I didn't finish how I started. I accepted her contract at the beginning without really putting my foot down and when I did her dirty and stepped out/presue other girls she felt like I basically betrayed her basically not following the contract I accepted. I suggested threesomes, for her to fuck other people anything to keep myself from feeling trapped but she was excruciatingly hurt by that. She still stayed. We had talks about breaking up a couple of times, I didn't want to do it out of fear and attachment but I had planted that seed in her head as she felt she wasn't enough, that she was com petting in the relationship. Agreeing to the fwb scenario pretty much absolved her of guilt to find something different. She had already cried her heart out, those times. She had no more tears to give. She mentioned her only regret was not ending it sooner when I revealed to her some of my insecurities (another mistake) about not having a lot of partners. She told me I didn't know what I want, that I was looking at the past instead of forward trying to fix it and I should let it go
. She said now I was doing the same thing with her and our relationship... frustrating. I was still hoping there was something there. I asked if we could get back together if things didn't work out she said she didn't know. I wasn't the lover I presented myself to be, what we agreed on by implication. On top of that I spent to much time up under her and though she complained about not revealing my truth self, always holding in my feelings and thoughts on things but still I think the reason she had an issue with it was because my internal frustration about the situation was on full display. She complained about me always being to busy for her and not sharing while we were together but if my internals were correct, I doubt that would have been a problem. I would have probably talked more too, as she said I cared to much about what people think. She mentioned that the other guy would keep the conversation going even if he said something stupid not caring about judgement, he would give her attention and not wait hours between texts. But again I don't think the attention was the problem if my mind was right. However, she did say she was tired of feeling anxious all the time.

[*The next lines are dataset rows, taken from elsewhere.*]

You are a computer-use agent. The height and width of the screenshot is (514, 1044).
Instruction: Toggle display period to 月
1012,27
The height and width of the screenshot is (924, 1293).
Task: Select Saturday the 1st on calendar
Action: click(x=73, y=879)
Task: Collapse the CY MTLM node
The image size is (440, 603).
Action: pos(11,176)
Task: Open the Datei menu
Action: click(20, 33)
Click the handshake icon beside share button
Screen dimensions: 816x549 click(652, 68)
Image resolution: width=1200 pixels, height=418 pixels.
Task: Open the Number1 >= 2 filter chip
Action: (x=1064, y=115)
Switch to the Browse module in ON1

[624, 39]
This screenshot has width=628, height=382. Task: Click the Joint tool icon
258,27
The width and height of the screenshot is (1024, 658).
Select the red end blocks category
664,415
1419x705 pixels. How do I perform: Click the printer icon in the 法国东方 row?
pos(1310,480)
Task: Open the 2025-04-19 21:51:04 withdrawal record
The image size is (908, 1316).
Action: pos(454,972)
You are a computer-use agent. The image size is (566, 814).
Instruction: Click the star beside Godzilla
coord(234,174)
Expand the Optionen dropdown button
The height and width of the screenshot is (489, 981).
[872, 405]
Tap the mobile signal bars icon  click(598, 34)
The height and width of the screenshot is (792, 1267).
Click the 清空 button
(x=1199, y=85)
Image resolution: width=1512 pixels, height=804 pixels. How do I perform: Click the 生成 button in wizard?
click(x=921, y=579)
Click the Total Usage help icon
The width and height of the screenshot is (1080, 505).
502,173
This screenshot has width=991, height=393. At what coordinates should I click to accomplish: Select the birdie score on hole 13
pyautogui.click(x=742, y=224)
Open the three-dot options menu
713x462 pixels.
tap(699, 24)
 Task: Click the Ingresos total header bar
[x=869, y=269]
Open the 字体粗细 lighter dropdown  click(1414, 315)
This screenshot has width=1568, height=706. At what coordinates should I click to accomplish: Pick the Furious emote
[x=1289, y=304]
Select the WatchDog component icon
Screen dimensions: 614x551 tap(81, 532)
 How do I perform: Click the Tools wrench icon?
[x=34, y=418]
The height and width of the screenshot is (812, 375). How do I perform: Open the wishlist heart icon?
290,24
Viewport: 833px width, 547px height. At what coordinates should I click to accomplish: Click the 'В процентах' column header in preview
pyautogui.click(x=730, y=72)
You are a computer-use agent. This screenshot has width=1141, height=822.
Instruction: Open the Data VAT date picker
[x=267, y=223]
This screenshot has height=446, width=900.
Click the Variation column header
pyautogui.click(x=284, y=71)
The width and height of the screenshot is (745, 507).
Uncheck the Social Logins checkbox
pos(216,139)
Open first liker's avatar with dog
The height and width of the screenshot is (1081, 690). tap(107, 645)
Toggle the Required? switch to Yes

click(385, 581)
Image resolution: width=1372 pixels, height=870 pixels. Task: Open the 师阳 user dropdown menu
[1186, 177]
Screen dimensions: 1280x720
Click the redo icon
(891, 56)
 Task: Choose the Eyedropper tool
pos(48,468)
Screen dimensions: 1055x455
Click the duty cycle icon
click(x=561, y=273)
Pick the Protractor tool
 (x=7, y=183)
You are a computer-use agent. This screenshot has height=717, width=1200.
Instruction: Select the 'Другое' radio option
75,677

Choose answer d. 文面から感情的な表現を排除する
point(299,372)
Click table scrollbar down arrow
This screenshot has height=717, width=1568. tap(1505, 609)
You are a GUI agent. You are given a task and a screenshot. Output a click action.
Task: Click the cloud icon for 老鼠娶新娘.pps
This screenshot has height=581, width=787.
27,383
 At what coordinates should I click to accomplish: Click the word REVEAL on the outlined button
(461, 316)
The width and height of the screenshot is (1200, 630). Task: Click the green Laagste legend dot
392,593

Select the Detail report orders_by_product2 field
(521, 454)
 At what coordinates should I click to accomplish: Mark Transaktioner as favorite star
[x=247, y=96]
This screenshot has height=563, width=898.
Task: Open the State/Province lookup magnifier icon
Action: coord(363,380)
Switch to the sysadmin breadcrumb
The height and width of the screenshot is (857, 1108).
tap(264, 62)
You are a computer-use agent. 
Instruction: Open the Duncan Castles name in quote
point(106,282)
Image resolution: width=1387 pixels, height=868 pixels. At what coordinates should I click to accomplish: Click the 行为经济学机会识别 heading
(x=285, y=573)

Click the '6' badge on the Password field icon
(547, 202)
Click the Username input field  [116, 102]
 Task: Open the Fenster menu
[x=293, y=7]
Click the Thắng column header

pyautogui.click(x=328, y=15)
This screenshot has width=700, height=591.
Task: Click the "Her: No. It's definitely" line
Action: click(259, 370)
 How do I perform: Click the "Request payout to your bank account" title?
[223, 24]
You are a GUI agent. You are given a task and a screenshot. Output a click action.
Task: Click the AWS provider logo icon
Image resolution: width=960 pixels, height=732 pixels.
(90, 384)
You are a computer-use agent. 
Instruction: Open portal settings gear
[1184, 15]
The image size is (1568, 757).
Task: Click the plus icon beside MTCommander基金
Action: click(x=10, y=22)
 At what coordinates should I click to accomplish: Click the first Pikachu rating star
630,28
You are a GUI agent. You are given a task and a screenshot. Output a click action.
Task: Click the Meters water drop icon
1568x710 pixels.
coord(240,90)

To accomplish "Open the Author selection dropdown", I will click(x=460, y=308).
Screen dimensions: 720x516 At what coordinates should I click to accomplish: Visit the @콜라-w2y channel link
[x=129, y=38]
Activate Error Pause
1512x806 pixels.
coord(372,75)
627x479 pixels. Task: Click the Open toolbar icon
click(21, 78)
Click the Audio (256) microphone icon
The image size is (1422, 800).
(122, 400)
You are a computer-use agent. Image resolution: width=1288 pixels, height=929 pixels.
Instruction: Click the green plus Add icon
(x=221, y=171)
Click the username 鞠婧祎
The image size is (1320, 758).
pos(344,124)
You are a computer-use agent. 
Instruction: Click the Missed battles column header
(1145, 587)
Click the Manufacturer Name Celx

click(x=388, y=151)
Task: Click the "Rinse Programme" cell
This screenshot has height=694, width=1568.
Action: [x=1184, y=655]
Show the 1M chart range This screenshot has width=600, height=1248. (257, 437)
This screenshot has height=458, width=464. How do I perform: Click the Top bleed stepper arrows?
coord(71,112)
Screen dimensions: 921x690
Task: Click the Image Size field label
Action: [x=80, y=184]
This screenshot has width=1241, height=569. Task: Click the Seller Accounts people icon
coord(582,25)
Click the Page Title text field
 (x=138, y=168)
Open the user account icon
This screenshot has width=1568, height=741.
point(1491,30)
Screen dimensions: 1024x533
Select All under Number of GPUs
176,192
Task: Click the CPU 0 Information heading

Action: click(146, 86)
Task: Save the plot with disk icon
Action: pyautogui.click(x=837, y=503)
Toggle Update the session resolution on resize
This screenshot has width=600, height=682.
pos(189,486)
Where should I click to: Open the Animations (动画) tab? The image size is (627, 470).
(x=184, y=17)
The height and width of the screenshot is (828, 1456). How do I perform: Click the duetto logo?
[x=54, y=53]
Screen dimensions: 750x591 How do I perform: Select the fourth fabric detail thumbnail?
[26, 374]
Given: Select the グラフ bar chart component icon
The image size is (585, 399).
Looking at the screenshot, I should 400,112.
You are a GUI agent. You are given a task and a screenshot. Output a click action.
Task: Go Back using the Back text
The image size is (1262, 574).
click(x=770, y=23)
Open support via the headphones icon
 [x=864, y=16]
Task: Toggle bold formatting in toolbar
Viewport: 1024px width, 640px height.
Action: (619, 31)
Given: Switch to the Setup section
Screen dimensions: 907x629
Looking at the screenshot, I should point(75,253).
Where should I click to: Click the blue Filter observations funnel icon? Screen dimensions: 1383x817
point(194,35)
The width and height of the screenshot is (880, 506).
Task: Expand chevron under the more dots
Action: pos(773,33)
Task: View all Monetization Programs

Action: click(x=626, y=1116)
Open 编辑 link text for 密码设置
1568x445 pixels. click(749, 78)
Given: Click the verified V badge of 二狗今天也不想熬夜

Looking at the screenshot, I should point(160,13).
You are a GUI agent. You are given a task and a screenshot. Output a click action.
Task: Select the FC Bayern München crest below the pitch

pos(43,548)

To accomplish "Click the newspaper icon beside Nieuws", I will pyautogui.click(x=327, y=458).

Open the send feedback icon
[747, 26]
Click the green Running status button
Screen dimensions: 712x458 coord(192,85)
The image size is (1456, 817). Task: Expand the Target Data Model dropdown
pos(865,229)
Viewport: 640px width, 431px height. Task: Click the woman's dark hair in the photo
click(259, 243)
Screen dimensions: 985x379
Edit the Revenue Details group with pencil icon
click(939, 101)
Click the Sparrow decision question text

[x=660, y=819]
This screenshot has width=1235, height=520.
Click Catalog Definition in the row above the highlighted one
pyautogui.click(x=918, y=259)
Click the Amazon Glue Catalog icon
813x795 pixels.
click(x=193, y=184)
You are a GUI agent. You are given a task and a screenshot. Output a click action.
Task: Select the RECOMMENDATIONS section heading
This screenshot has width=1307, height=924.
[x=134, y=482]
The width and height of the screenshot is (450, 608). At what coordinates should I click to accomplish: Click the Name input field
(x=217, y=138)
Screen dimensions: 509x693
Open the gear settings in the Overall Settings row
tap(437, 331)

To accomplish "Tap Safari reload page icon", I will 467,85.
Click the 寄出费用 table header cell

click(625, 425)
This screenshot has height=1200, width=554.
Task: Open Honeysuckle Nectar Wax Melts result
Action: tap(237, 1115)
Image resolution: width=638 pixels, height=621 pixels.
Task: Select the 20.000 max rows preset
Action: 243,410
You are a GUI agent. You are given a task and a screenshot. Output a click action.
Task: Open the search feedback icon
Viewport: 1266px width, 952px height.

I hate it. I may still be able to have sex with her for the time being but that's not what want, I want her mind back. She suggested not hanging out for a month or two, saying I would have build resentment toward her and relationships in general. I was like WOW. I don't feel like dating or fucking at all right now, I feel like I could be satisfied just jerking off forever.
She said we can still text but probably best to not contact her. She mentioned in conversation she would reach out if she didn't hear from me.. but we'll see.